_RECORDS PROVIDED_

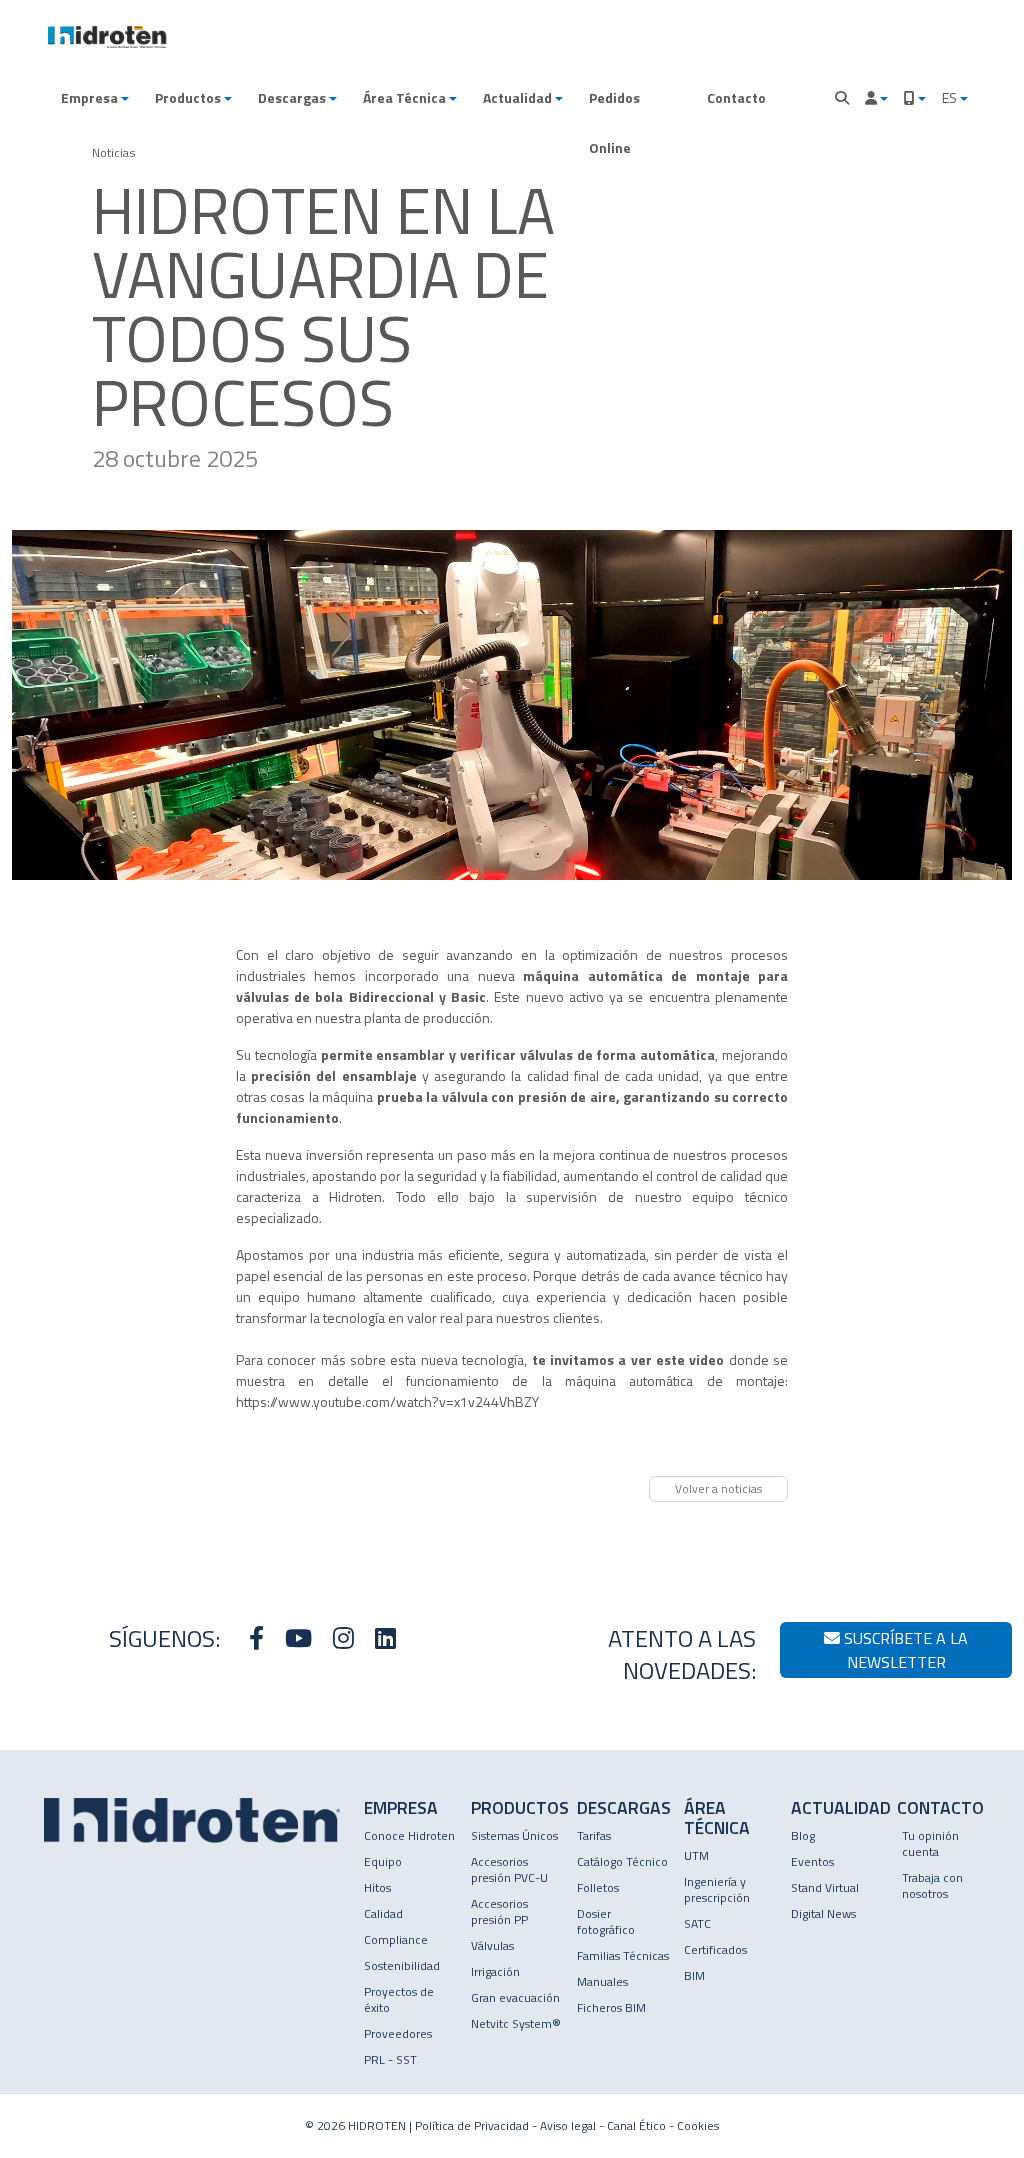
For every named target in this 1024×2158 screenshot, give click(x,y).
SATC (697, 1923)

---

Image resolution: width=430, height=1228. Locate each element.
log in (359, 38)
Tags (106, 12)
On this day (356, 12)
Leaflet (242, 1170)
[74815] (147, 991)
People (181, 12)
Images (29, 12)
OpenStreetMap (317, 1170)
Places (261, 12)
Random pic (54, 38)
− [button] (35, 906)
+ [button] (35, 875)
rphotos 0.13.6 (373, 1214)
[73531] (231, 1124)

_THE PROBLEM_
Once you find the line with "[74815] (147, 991)" above, print it and every line after it up to and including the line with "[73531] (231, 1124)", exactly as written and nothing else.

_SOLUTION BELOW_
[74815] (147, 991)
People (181, 12)
Images (29, 12)
OpenStreetMap (317, 1170)
Places (261, 12)
Random pic (54, 38)
− [button] (35, 906)
+ [button] (35, 875)
rphotos 0.13.6 (373, 1214)
[73531] (231, 1124)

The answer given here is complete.